I have a large zip file that contains 1 file inside. I want to unzip that file to a given directory for further processing and used this code:
def unzip(zipfile: ZipFile, filename: str, dest: str):
ZipFile.extract(zipfile, filename, dest)
This function is called using:
with ZipFile(file_path, "r") as zip_source:
unzip(zip_source, zip_source.infolist()[0], extract_path) # extract path is correctly defined earlier in the code
It seems like unzipping a large file takes a long time (file size > 500 Mb) and I would like to optimize this solution.
All the optimizations I found were multiprocessing based in order to make the extraction of multiple files faster, however, my zip contains only a single file so multiprocessing doesn't seem to be the answer.

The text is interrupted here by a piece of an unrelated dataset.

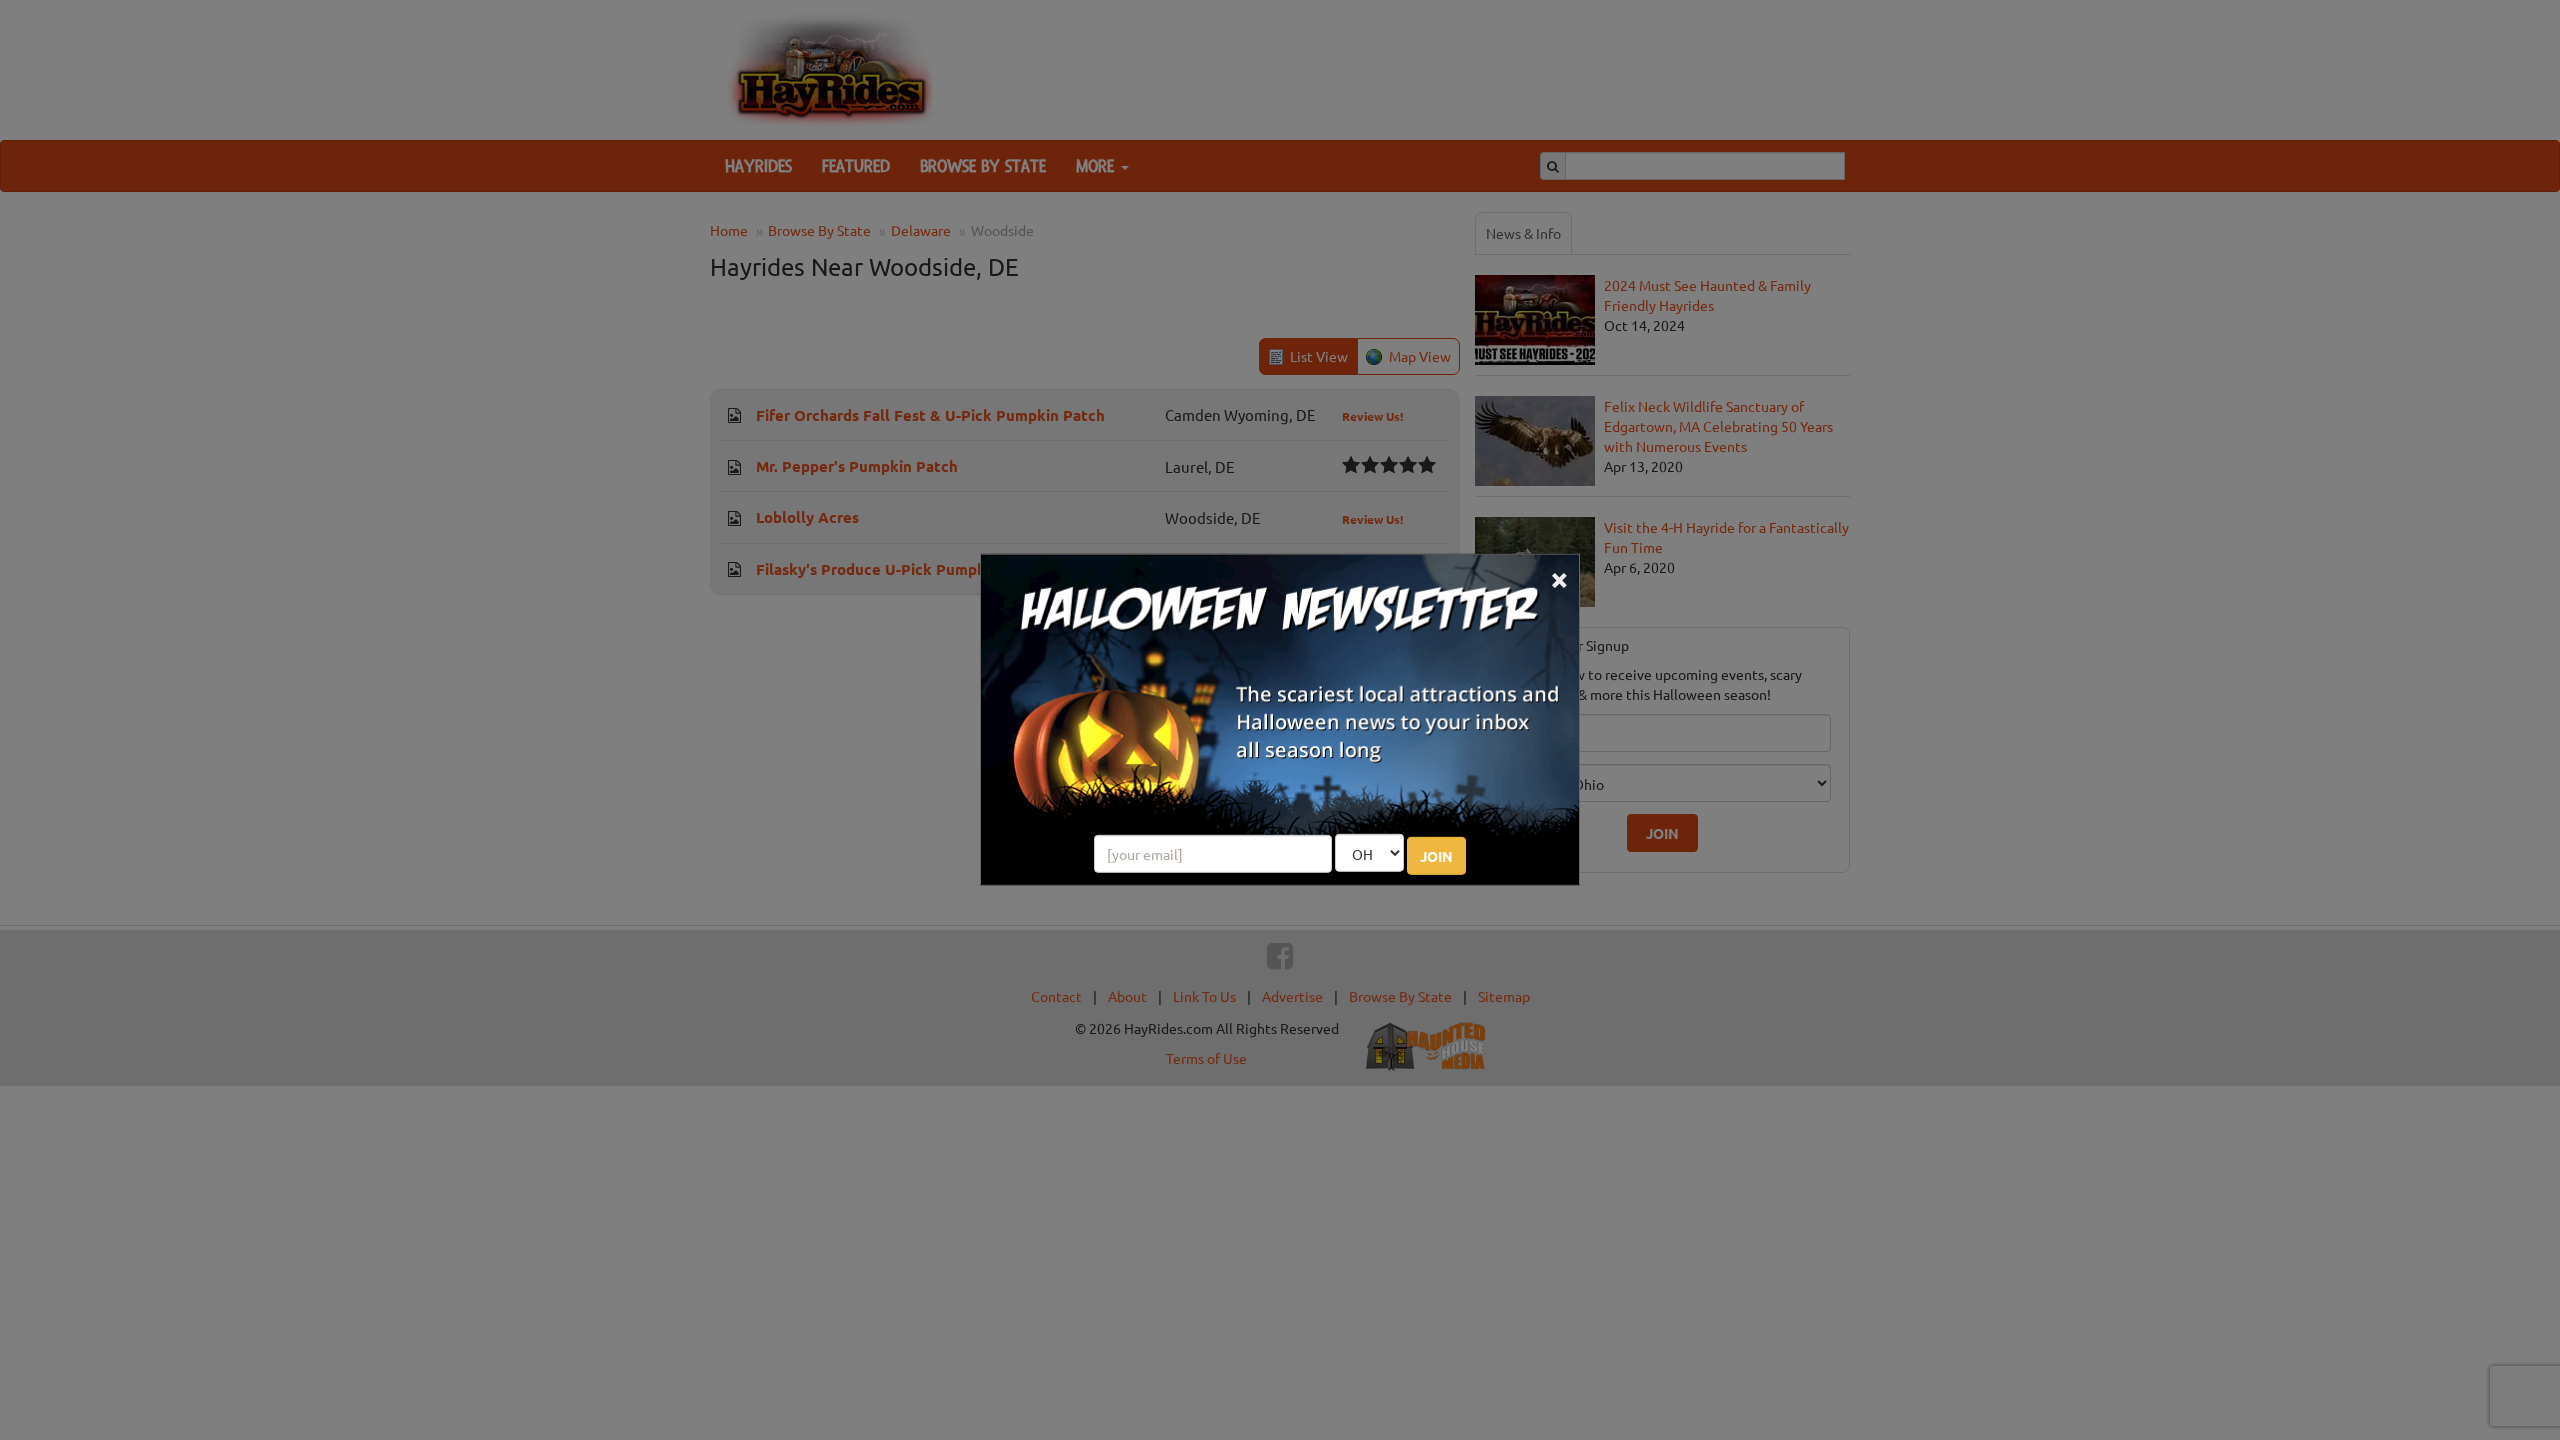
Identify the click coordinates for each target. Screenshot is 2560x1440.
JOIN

You cannot parallelize the decompression of a zip file with 1 file inside as long are the file is actually compressed using the usual decompression algorithms LZ77/LZW/LZSS. These algorithm are intrinsically sequential.
Moreover these decompression methods are known to be slow (often much slower than reading the file from a storage device). This is mainly because of the algorithm themselves: their complexity and the fact that most mainstream processors cannot speed the computation up by a large margin.
Thus, there is no way to decompress the file faster, although you might find a slightly faster implementation by using another library.